How should we then approach materials that never existed in print? These would be materials that were “born digital.” Do these materials have the same importance as print materials? Should we attempt to keep these “digital objects” unchanged? The fact is the preservation of digital materials is the opposite of preserving paper materials: Digital objects must be changed to be preserved. Digital media lacks permanence, depends on computer readability, and exists in a variety of formats. This is the future of preservation.

Today, digital materials are being created faster than we can imagine them. In order to preserve these materials, we need better storage media, digital data renewal strategies, and format migration plans. We also need to think about the preservation of our digital objects from the moment of their creation (or before).

There are a number of initiatives that attempt to address the issues of digital preservation:

  • National Digital Information Infrastructure & Preservation Program (NDIIPP): The Library of Congress’ Digital Preservation program was established by Congress in 2000 to collect, preserve, and make available digital content.
  • National Recording Preservation Act: A bill to maintain and preserve sound recordings and collections of sound recordings that are culturally, historically, or aesthetically significant. A very innovative program called IRENE (Image, Reconstruct, Erase Noise, Etc.) has been developed by physicists at the Library of Congress. IRENE uses a camera connected to a computer to visually scan the grooves on vinyl records and wax cylinders. This “hands-off” technique can restore the sound of damaged and fragile sound recordings.
  • The National Digital Newspaper Program (NDNP): A partnership between the National Endowment for the Humanities, the Library of Congress, and state projects to provide enhanced access to United States newspapers published between 1836 and 1922.
  • Digitizing American Imprints: A program to digitize thousands of public-domain works, with a major focus on at-risk “brittle books” and U.S. history volumes in The Library of Congress.

These national programs help to move us towards best practices in digital preservation and to think about how we, as individuals and institutions, will preserve our digital materials now and in the future.

In fact, this past week, the Library of Congress has announced it will keep a digital archive of every public tweet that has been broadcast on Twitter since its inception in March 2006. Everyone has seen the rapid adoption of social media.
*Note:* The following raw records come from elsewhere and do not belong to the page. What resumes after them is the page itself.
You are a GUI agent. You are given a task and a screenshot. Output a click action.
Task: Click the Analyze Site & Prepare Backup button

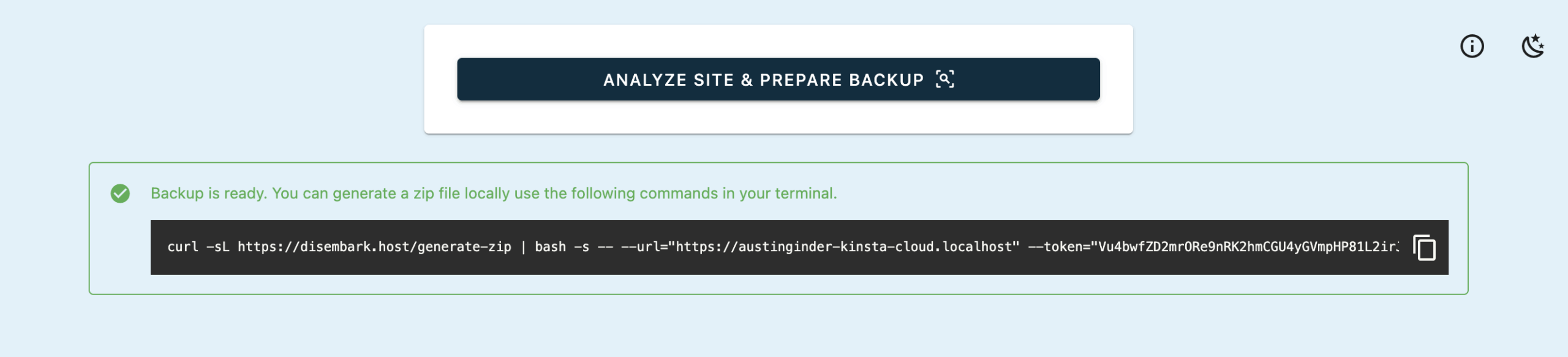(x=778, y=80)
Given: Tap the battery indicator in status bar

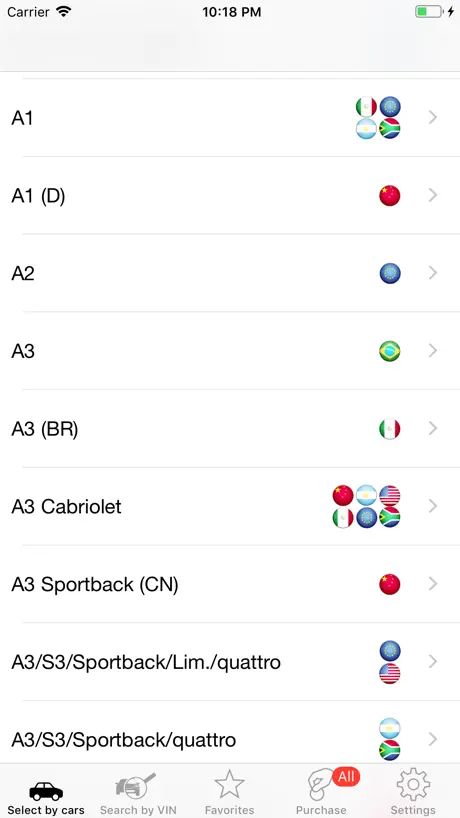Looking at the screenshot, I should 429,11.
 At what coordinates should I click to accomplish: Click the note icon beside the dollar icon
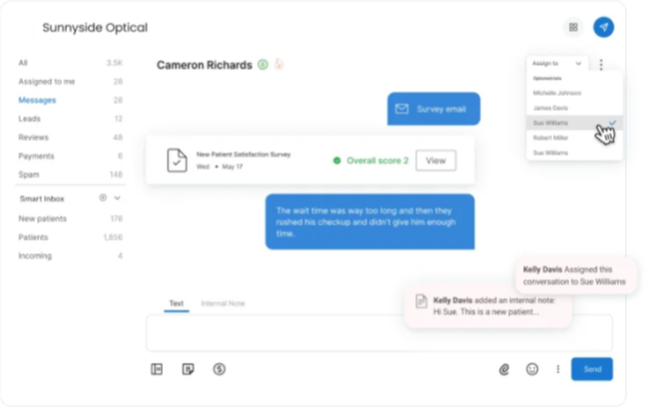[x=188, y=369]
Are these entries and other social media-enabled communication just disposable comments or are they the “primary source materials” of the future?

Today, librarians, archivists, and others are scrambling to restore and preserve sound and print materials from the past. In the future, will these same people be scrambling to recover tweets and posts from today? What significance will social media hold in the future? How do you preserve such fast and fleeting media? What will become of our digital life?